Mei Foo Sun Chuen, a private housing estate with 99 residential blocks, was developed roughly at the same time. Lai Chi Kok Bridge continues through the estate as an elevated roadway. Various amenities were built under the bridge here, including the community's wet market, bus terminus, an open plaza, and a community centre.

In 1975, the Hong Kong Government announced plans to reclaim Lai Chi Kok Bay, providing a park on the new land to help resolve the scarcity of public recreational space in the area. It said the bay, popular with swimmers, was badly polluted and constituted a health hazard. The bay was subsequently filled in, meaning the bridge no longer spans any water and simply resembles an elevated road. The bridge required underpinning to contend with additional loading imposed by the new fill.

In the 1990s, the Urban Council developed the new land directly under the bridge as the Lai Chi Kok Park Stage II. From 1999 to 2003, an extension of Mei Foo station was constructed as part of the West Rail project, adding new railway platforms and a new ticketing concourse. These new structures were built directly below the Lai Chi Kok Bridge, causing the bridge to shift slightly.

==Design and construction==
The bridge is a 2600-foot-long concrete structure with 29 spans. It was designed by Scott and Wilson, Kirkpatrick and Partners together with the former Public Works Department of the Hong Kong Government, and built by Paul Y. Construction.

==Traffic==
The bridge deck carries three vehicular lanes in each direction. Part of the bridge (the part that spanned the former bay) also has pavements on both sides of the carriageway. There are two slip roads partway along the bridge – one allows eastbound traffic to exit onto Cheung Sha Wan Road, while the other allows westbound traffic to enter the bridge from Lai Chi Kok Road.

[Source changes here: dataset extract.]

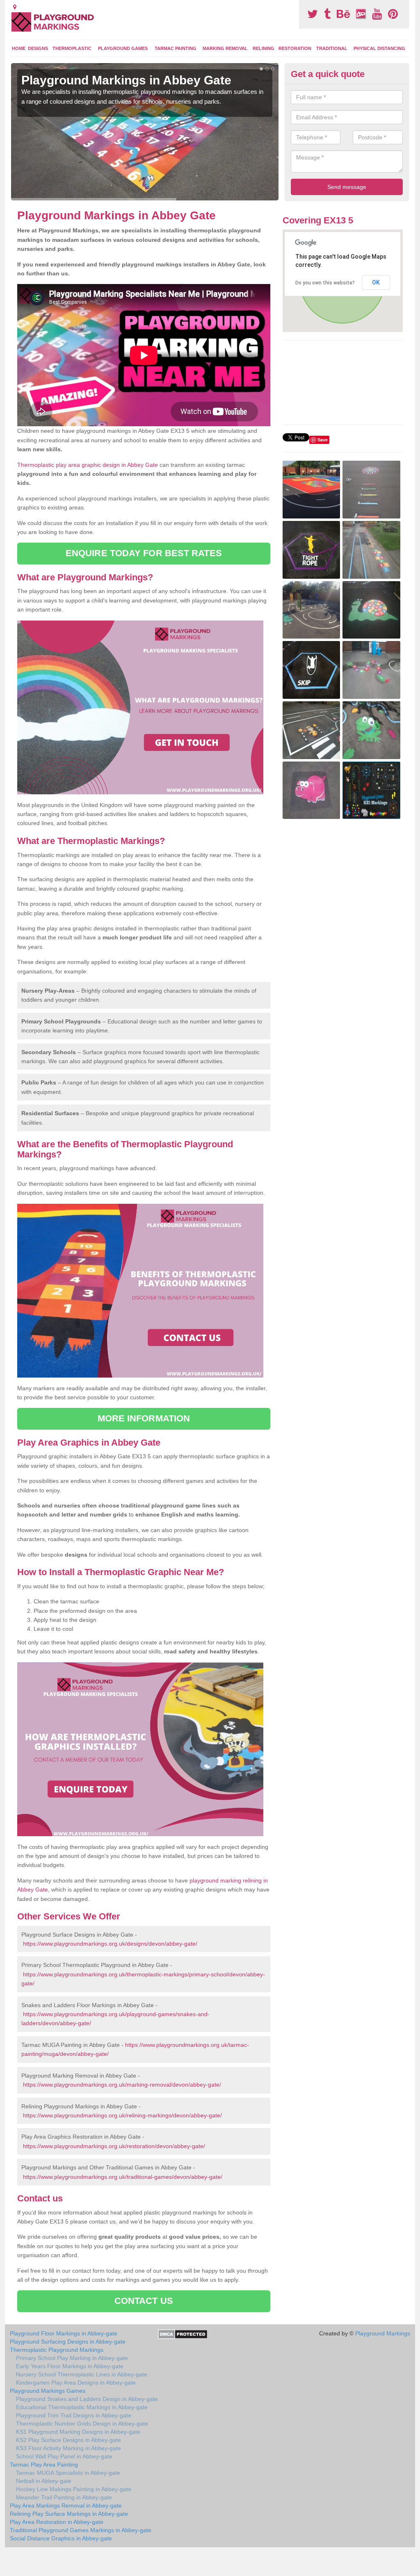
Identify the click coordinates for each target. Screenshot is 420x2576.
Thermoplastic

According to the Transport Department, the part of the bridge that spanned the bay (i.e. west of the slip roads) registered annual average daily traffic (AADT) of 82,740 in 2017.

==Noise==
The bridge bisects Mei Foo Sun Chuen, and parts of the road pass very closely to residential blocks. As a result, some residents have long complained that the road constitutes a noise nuisance. In 2000, the Hong Kong Government announced a policy to implement noise reduction strategies at flyovers that pass close to buildings, including constructing acoustic barriers and resurfacing roads with "low-noise material". Under this policy, the Lai Chi Kok Bridge was resurfaced in the early 2000s. However, the government said that adding noise barriers was not feasible as the road structure cannot support the added weight. Further, it said that there was no space for a separate noise barrier structure, and the barriers would obstruct firefighting in the event of a fire.